■ The task:
Every single entry that follows must be copied exactly.
Segment Start: Record set
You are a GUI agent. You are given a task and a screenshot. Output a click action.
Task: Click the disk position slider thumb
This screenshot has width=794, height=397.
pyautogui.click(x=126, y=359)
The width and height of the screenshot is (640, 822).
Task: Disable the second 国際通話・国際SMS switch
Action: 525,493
Segment End: Record set
■ Solution below:
You are a GUI agent. You are given a task and a screenshot. Output a click action.
Task: Click the disk position slider thumb
This screenshot has width=794, height=397.
pyautogui.click(x=126, y=359)
The width and height of the screenshot is (640, 822).
Task: Disable the second 国際通話・国際SMS switch
Action: 525,493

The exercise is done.